Task statement — Reproduce the entries so that every line matches the original exactly.

[Dataset entries]
━━━━━━━━━━━━━━━━━━━━━━━━━━━━━━

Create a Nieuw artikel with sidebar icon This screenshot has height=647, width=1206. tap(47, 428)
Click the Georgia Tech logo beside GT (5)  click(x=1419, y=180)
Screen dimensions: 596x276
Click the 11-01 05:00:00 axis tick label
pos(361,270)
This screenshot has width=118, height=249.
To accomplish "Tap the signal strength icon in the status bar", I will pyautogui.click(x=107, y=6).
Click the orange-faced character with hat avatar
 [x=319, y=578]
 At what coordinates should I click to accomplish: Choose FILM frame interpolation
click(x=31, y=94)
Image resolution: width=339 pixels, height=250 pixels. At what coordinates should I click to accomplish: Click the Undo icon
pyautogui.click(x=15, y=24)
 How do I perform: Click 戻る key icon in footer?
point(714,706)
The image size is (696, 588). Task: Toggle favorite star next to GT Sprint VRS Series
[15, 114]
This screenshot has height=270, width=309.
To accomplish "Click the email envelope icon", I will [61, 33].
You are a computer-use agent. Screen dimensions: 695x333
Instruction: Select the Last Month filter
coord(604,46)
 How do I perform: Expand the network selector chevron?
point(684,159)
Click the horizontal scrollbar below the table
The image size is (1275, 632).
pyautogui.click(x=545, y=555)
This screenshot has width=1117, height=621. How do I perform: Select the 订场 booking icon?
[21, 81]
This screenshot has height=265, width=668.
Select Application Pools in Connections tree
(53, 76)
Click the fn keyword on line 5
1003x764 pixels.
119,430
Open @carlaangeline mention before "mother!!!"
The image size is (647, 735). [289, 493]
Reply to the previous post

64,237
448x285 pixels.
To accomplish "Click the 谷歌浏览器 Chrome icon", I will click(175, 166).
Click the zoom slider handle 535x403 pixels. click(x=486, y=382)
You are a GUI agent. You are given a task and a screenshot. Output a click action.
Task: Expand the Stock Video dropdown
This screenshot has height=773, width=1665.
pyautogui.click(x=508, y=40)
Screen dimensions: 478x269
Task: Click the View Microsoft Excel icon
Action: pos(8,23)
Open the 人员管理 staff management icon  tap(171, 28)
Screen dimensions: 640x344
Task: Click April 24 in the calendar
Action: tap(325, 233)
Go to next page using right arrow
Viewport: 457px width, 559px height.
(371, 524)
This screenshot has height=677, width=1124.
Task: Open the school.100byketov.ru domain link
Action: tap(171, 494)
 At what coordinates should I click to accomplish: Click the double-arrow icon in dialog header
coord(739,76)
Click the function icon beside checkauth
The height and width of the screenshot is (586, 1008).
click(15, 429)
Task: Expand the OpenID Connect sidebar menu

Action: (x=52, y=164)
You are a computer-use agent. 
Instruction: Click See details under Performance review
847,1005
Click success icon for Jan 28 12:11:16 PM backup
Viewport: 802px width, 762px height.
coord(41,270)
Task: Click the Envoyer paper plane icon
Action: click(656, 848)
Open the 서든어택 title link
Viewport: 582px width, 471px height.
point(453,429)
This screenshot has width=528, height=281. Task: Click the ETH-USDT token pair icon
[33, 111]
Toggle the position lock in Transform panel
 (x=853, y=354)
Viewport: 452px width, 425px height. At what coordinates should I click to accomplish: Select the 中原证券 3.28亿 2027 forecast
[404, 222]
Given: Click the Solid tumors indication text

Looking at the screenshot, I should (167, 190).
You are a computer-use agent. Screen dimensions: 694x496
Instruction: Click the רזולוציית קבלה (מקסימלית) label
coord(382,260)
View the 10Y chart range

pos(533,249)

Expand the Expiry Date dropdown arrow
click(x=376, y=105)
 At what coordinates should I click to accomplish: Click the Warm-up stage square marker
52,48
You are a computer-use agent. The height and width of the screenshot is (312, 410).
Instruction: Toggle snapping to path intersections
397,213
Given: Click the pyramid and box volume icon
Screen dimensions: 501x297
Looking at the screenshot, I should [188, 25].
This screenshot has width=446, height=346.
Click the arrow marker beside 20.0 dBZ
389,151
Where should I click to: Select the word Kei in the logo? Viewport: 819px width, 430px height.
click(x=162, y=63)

━━━━━━━━━━━━━━━━━━━━━━━━━━━━━━

Result of this task —
Create a Nieuw artikel with sidebar icon This screenshot has height=647, width=1206. tap(47, 428)
Click the Georgia Tech logo beside GT (5)  click(x=1419, y=180)
Screen dimensions: 596x276
Click the 11-01 05:00:00 axis tick label
pos(361,270)
This screenshot has width=118, height=249.
To accomplish "Tap the signal strength icon in the status bar", I will pyautogui.click(x=107, y=6).
Click the orange-faced character with hat avatar
 [x=319, y=578]
 At what coordinates should I click to accomplish: Choose FILM frame interpolation
click(x=31, y=94)
Image resolution: width=339 pixels, height=250 pixels. At what coordinates should I click to accomplish: Click the Undo icon
pyautogui.click(x=15, y=24)
 How do I perform: Click 戻る key icon in footer?
point(714,706)
The image size is (696, 588). Task: Toggle favorite star next to GT Sprint VRS Series
[15, 114]
This screenshot has height=270, width=309.
To accomplish "Click the email envelope icon", I will [61, 33].
You are a computer-use agent. Screen dimensions: 695x333
Instruction: Select the Last Month filter
coord(604,46)
 How do I perform: Expand the network selector chevron?
point(684,159)
Click the horizontal scrollbar below the table
The image size is (1275, 632).
pyautogui.click(x=545, y=555)
This screenshot has width=1117, height=621. How do I perform: Select the 订场 booking icon?
[21, 81]
This screenshot has height=265, width=668.
Select Application Pools in Connections tree
(53, 76)
Click the fn keyword on line 5
1003x764 pixels.
119,430
Open @carlaangeline mention before "mother!!!"
The image size is (647, 735). [289, 493]
Reply to the previous post

64,237
448x285 pixels.
To accomplish "Click the 谷歌浏览器 Chrome icon", I will click(175, 166).
Click the zoom slider handle 535x403 pixels. click(x=486, y=382)
You are a GUI agent. You are given a task and a screenshot. Output a click action.
Task: Expand the Stock Video dropdown
This screenshot has height=773, width=1665.
pyautogui.click(x=508, y=40)
Screen dimensions: 478x269
Task: Click the View Microsoft Excel icon
Action: pos(8,23)
Open the 人员管理 staff management icon  tap(171, 28)
Screen dimensions: 640x344
Task: Click April 24 in the calendar
Action: tap(325, 233)
Go to next page using right arrow
Viewport: 457px width, 559px height.
(371, 524)
This screenshot has height=677, width=1124.
Task: Open the school.100byketov.ru domain link
Action: tap(171, 494)
 At what coordinates should I click to accomplish: Click the double-arrow icon in dialog header
coord(739,76)
Click the function icon beside checkauth
The height and width of the screenshot is (586, 1008).
click(15, 429)
Task: Expand the OpenID Connect sidebar menu

Action: (x=52, y=164)
You are a computer-use agent. 
Instruction: Click See details under Performance review
847,1005
Click success icon for Jan 28 12:11:16 PM backup
Viewport: 802px width, 762px height.
coord(41,270)
Task: Click the Envoyer paper plane icon
Action: click(656, 848)
Open the 서든어택 title link
Viewport: 582px width, 471px height.
point(453,429)
This screenshot has width=528, height=281. Task: Click the ETH-USDT token pair icon
[33, 111]
Toggle the position lock in Transform panel
 (x=853, y=354)
Viewport: 452px width, 425px height. At what coordinates should I click to accomplish: Select the 中原证券 3.28亿 2027 forecast
[404, 222]
Given: Click the Solid tumors indication text

Looking at the screenshot, I should (167, 190).
You are a computer-use agent. Screen dimensions: 694x496
Instruction: Click the רזולוציית קבלה (מקסימלית) label
coord(382,260)
View the 10Y chart range

pos(533,249)

Expand the Expiry Date dropdown arrow
click(x=376, y=105)
 At what coordinates should I click to accomplish: Click the Warm-up stage square marker
52,48
You are a computer-use agent. The height and width of the screenshot is (312, 410).
Instruction: Toggle snapping to path intersections
397,213
Given: Click the pyramid and box volume icon
Screen dimensions: 501x297
Looking at the screenshot, I should [188, 25].
This screenshot has width=446, height=346.
Click the arrow marker beside 20.0 dBZ
389,151
Where should I click to: Select the word Kei in the logo? Viewport: 819px width, 430px height.
click(x=162, y=63)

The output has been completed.